[Start of Attachment]

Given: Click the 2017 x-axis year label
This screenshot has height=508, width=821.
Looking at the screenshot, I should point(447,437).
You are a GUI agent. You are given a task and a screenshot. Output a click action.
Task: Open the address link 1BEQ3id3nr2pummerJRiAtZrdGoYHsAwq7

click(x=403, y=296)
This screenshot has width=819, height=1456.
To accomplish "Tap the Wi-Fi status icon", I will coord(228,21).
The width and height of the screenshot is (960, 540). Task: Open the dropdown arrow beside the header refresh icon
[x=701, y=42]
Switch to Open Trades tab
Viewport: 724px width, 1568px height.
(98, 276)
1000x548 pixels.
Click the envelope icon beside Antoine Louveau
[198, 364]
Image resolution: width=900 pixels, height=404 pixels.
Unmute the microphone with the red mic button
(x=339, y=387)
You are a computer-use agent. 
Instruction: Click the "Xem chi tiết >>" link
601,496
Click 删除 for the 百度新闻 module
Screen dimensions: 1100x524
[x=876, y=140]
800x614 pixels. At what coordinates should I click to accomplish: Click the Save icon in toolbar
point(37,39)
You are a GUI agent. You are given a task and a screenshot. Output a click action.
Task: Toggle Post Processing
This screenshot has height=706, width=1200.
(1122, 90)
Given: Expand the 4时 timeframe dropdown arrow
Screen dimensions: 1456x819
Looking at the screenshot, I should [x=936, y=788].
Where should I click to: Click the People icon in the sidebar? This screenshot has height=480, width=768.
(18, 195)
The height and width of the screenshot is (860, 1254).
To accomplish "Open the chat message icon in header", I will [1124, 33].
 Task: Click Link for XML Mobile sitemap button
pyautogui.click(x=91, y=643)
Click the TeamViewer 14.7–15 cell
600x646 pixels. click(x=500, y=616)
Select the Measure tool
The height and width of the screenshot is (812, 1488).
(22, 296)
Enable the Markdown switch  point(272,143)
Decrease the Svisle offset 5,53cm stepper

[End of Attachment]

• Assignment
Now write the data shown above out again, word for word.

• Task result
Given: Click the 2017 x-axis year label
This screenshot has height=508, width=821.
Looking at the screenshot, I should point(447,437).
You are a GUI agent. You are given a task and a screenshot. Output a click action.
Task: Open the address link 1BEQ3id3nr2pummerJRiAtZrdGoYHsAwq7

click(x=403, y=296)
This screenshot has width=819, height=1456.
To accomplish "Tap the Wi-Fi status icon", I will coord(228,21).
The width and height of the screenshot is (960, 540). Task: Open the dropdown arrow beside the header refresh icon
[x=701, y=42]
Switch to Open Trades tab
Viewport: 724px width, 1568px height.
(98, 276)
1000x548 pixels.
Click the envelope icon beside Antoine Louveau
[198, 364]
Image resolution: width=900 pixels, height=404 pixels.
Unmute the microphone with the red mic button
(x=339, y=387)
You are a computer-use agent. 
Instruction: Click the "Xem chi tiết >>" link
601,496
Click 删除 for the 百度新闻 module
Screen dimensions: 1100x524
[x=876, y=140]
800x614 pixels. At what coordinates should I click to accomplish: Click the Save icon in toolbar
point(37,39)
You are a GUI agent. You are given a task and a screenshot. Output a click action.
Task: Toggle Post Processing
This screenshot has height=706, width=1200.
(1122, 90)
Given: Expand the 4时 timeframe dropdown arrow
Screen dimensions: 1456x819
Looking at the screenshot, I should [x=936, y=788].
Where should I click to: Click the People icon in the sidebar? This screenshot has height=480, width=768.
(18, 195)
The height and width of the screenshot is (860, 1254).
To accomplish "Open the chat message icon in header", I will [1124, 33].
 Task: Click Link for XML Mobile sitemap button
pyautogui.click(x=91, y=643)
Click the TeamViewer 14.7–15 cell
600x646 pixels. click(x=500, y=616)
Select the Measure tool
The height and width of the screenshot is (812, 1488).
(22, 296)
Enable the Markdown switch  point(272,143)
Decrease the Svisle offset 5,53cm stepper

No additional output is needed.